"""
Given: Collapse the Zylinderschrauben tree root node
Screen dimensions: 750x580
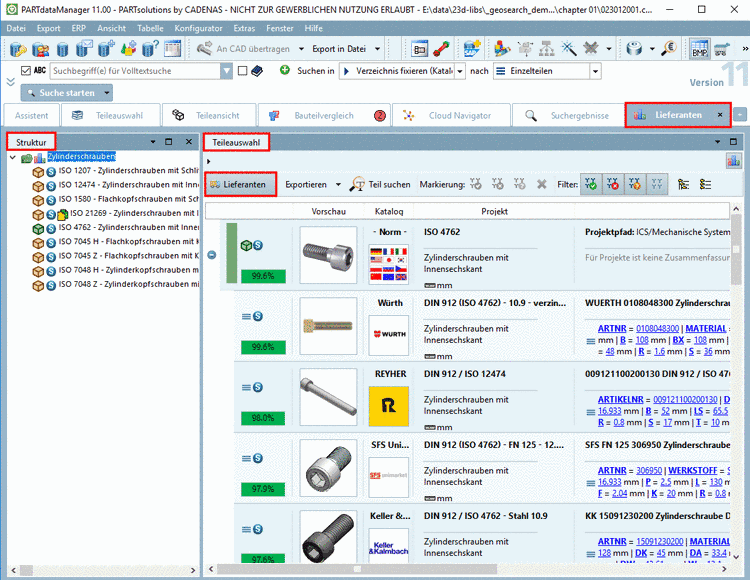Looking at the screenshot, I should (x=12, y=157).
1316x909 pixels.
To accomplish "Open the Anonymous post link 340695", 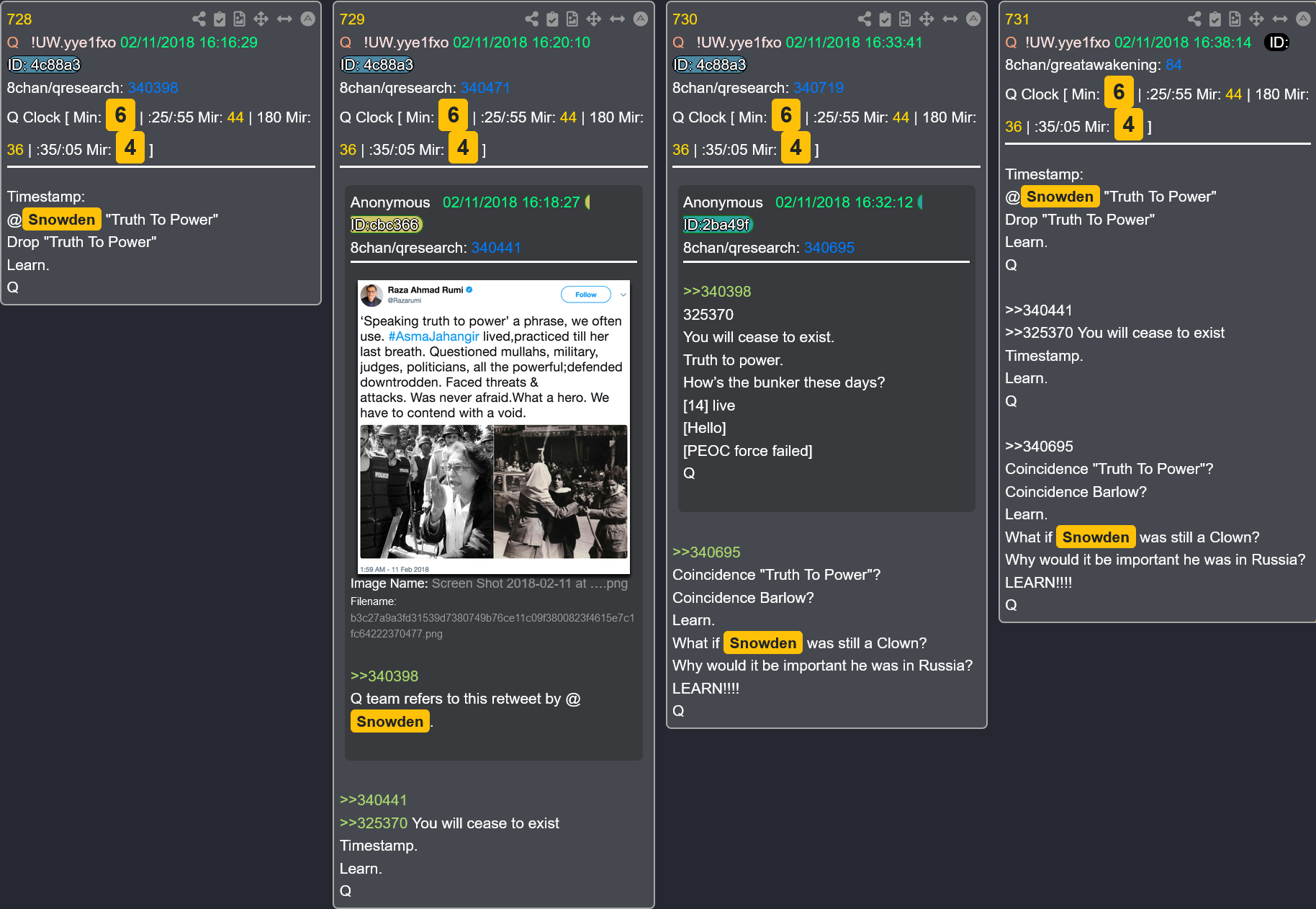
"""
Pictures are not part of the copy; output everything else in the records exactly.

Given: Collapse the Zylinderschrauben tree root node
Screen dimensions: 750x580
Looking at the screenshot, I should (x=12, y=157).
1316x909 pixels.
To accomplish "Open the Anonymous post link 340695", 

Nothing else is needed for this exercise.